Each week a panel of junior high and high school students would debate the merits of songs that Chip and Dale would lip-synch to. Each song would be declared a hit or a miss, indicated by whether a bell or a gong was struck. I hadn’t actually seen the show on television because it aired on Saturdays, which coincided with my weekly bus ride downtown to Sixth Street. But, by the time I finished prowling Scarborough’s basement, Woolworth’s, and White’s Pharmacy, the girls would be at work in Liberal Outlet to enhance my browsing.

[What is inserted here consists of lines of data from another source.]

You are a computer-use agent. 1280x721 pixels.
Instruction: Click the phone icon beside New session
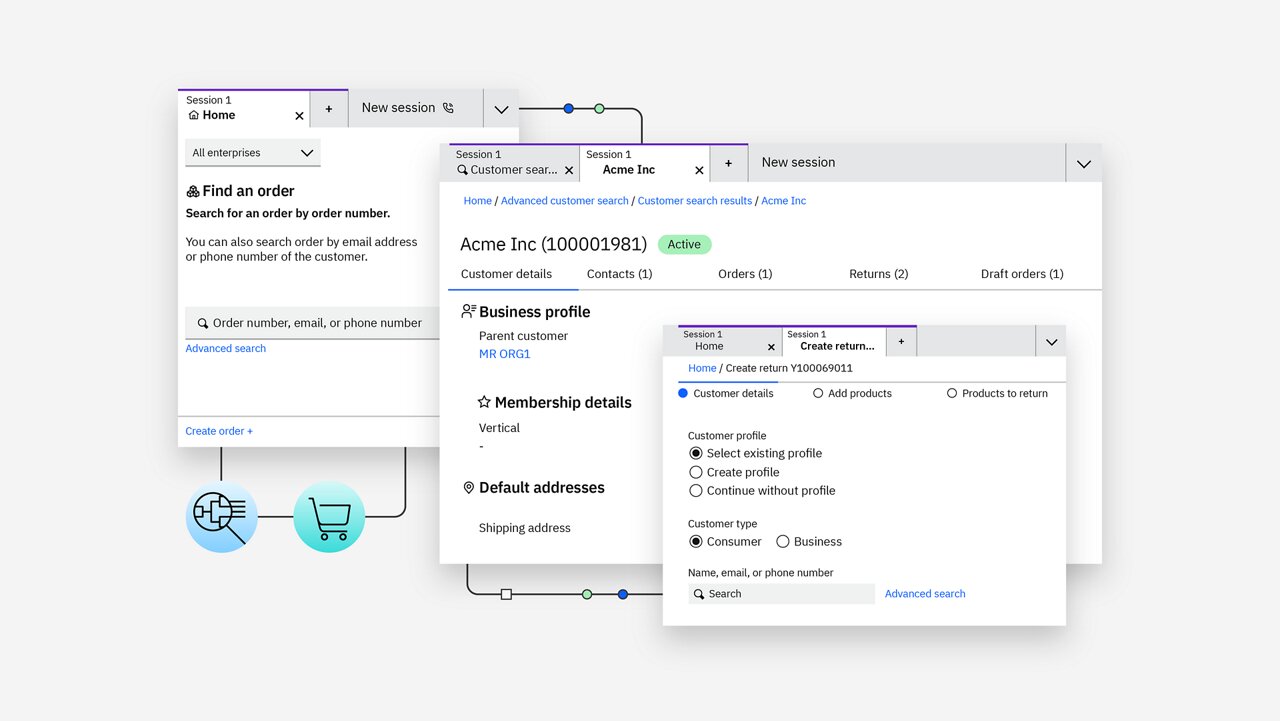pos(448,108)
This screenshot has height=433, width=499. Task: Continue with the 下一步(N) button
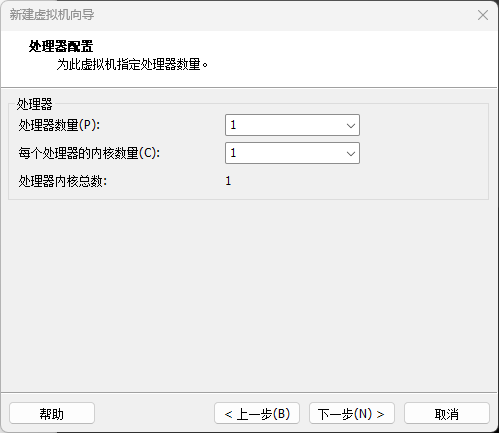[x=352, y=414]
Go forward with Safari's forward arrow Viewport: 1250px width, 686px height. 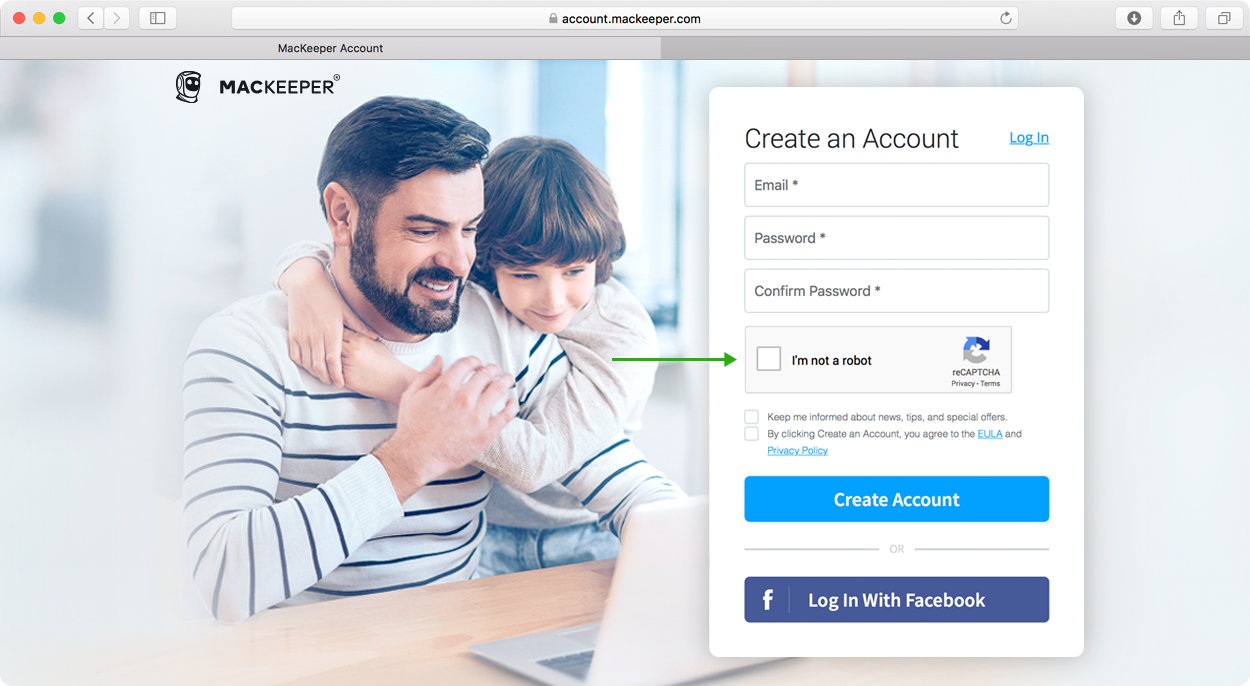[117, 18]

One Saturday they approached me simultaneously before I could find an excuse to bother them. Chip, the tall one, looked down at me, smiled, reached out and twirled my Sal Mineo spit curl around her finger. Suddenly, I couldn’t breathe. “You’re cute,” Dale told me. I tried to stay cool but in fact I was trying hard not to pee in my pants. They said they were responsible for getting the panelists booked for “Now Dig This” and they were in need of help getting a good looking group together for the show in two weeks. Of course I lied and told them I watched the show all the time. They asked if I knew some hip kids to invite to the show. Boy, did I ever. I named the five cutest girls I could think of, all way out of my class, from schools around town. What an opportunity to make up my own dream team. Chip and Dale giggled and allowed that they appreciated my maneuver but I was going to have to share the spotlight with at least one other boy. I quickly named a big, dumb tackle named Sidney whom I was pretty sure would make me look sharp. I started wondering if there was any way to get laid without having a car.

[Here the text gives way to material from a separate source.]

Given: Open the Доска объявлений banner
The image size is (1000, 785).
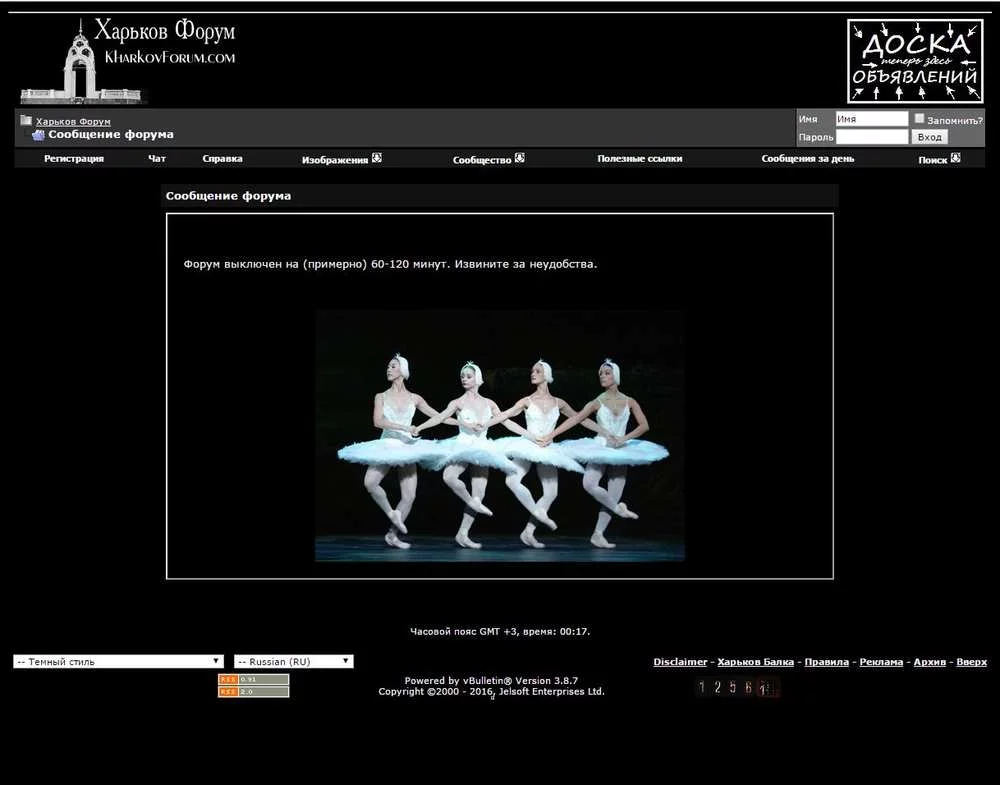Looking at the screenshot, I should [x=915, y=61].
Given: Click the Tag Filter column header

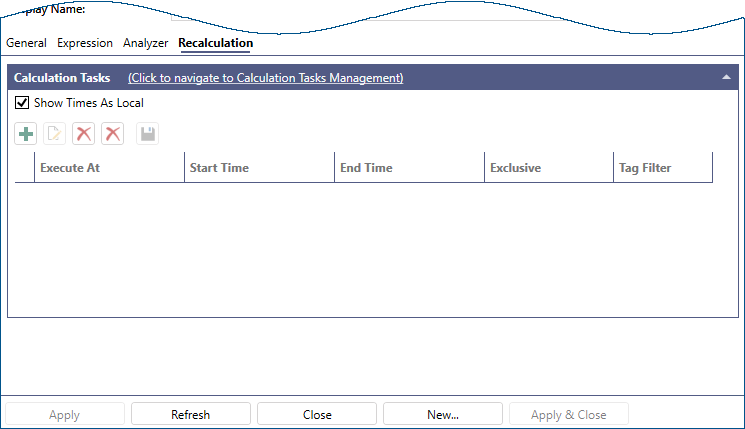Looking at the screenshot, I should tap(662, 168).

Cactus had been bald when I’d seen him on television. In the restroom at the Channel 7 studios, as I took one last nervous pee before the show, he suddenly appeared wearing a toupee. He preened into the mirror, running a wet comb through his glossy new hair, and glanced over his shoulder to say to me, “Nice ducktails, kid. Let’s go play ‘Now Dig This!’”
My music education came from listening to the radio in my little house back by the alley. It was a red GE model that I bought with earnings from working at a fireworks stand two years before. I’d tune in KVET 1300 AM to hear to Dr. Hepcat, the cool talking Black disc jockey who also authored of the definitive book of hip lingo, “The Jives of Dr. Hepcat,” and I’d tune in KTAE 1260-AM in beautiful downtown Taylor in the farm country east of Austin, to listen to another black deejay, Tony Von (“The only color TV on the radio!”) I didn’t know what other kids listened to. I didn’t talk radio or music at school, just contraband and girls. But I knew there was good music and there was bad music.
When the “Now Dig This!” panel was asked to listen and judge “Blueberry Hill” by the Andrews Sisters, I was appalled. I didn’t even appreciate the effort Chip and Dale put into their mime. “Blueberry Hill” was a Fats Domino song, and I made an issue out of it. “Why weren’t they singing to Fats?” I asked. Cactus butted in to pipe up that the girls probably wouldn’t be very convincing miming to Fats Domino. Though I knew the Andrews Sisters version had been a hit for weeks because I’d heard it played on the radio, I couldn’t back down. I voted that their version would be a miss.
Each successive panelist voted the record was a sure hit. The remainder of the show was a blur. The girls left with Sidney to the Paramount for a movie. I left alone and went to the Ritz to see Lash LaRue. I never again shopped at Liberal Outlet. I was too embarrassed to face the girls. I suffered my first public humiliation on television. It would not be the last.